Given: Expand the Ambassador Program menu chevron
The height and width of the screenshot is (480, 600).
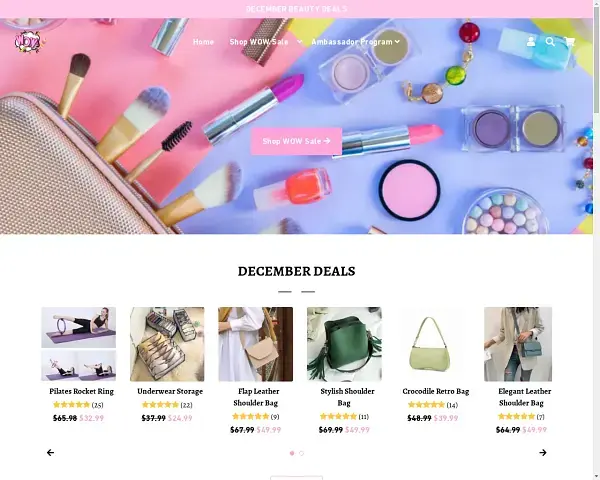Looking at the screenshot, I should (x=397, y=41).
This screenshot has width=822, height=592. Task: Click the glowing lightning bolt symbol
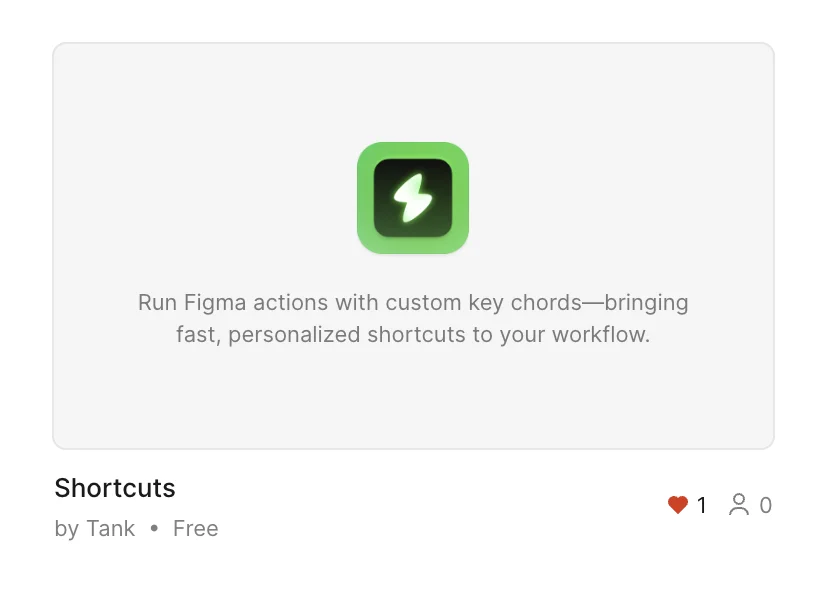[x=412, y=198]
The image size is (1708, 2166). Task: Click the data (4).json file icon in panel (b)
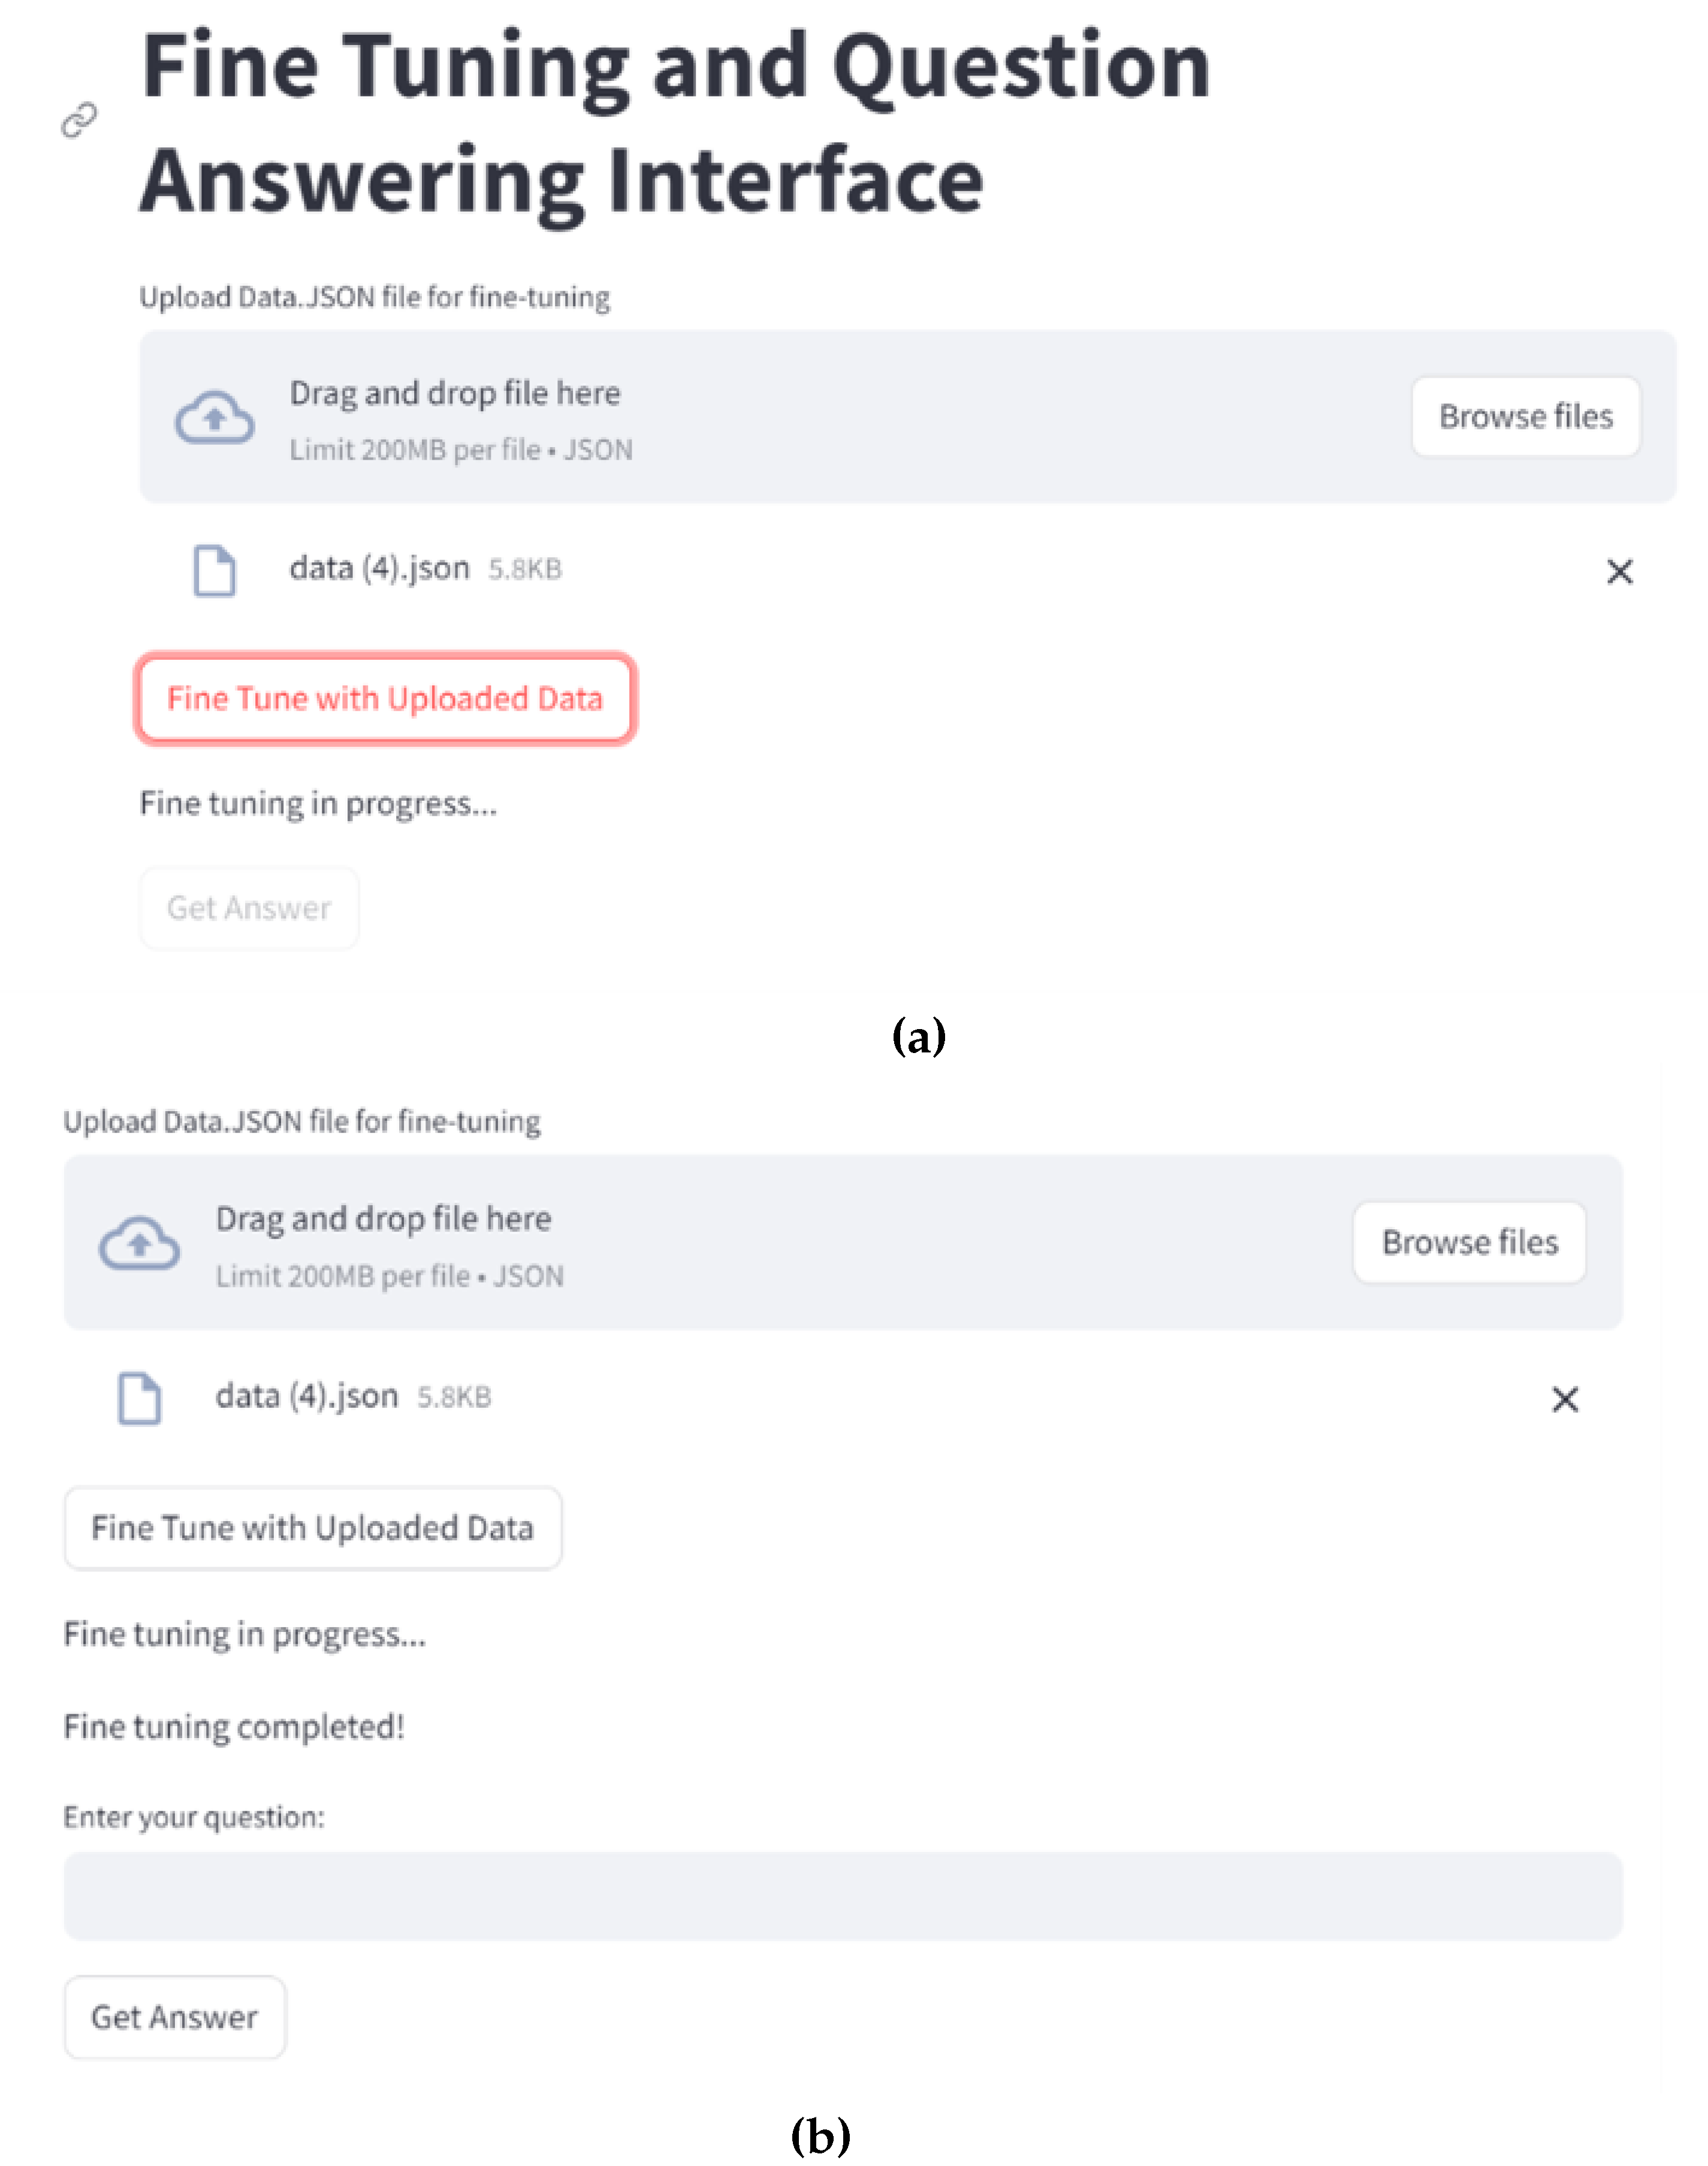pyautogui.click(x=139, y=1397)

WHAT YOU ARE ASKED TO DO:
Transcribe only the lines from the line holding "This screenshot has" to the final line of the listing above. Keep them exact, include both ends, and skip the pictures.

ANSWER:
This screenshot has width=822, height=592. Task: Click the glowing lightning bolt symbol
[x=412, y=198]
The image size is (1708, 2166). Task: Click the data (4).json file icon in panel (b)
pyautogui.click(x=139, y=1397)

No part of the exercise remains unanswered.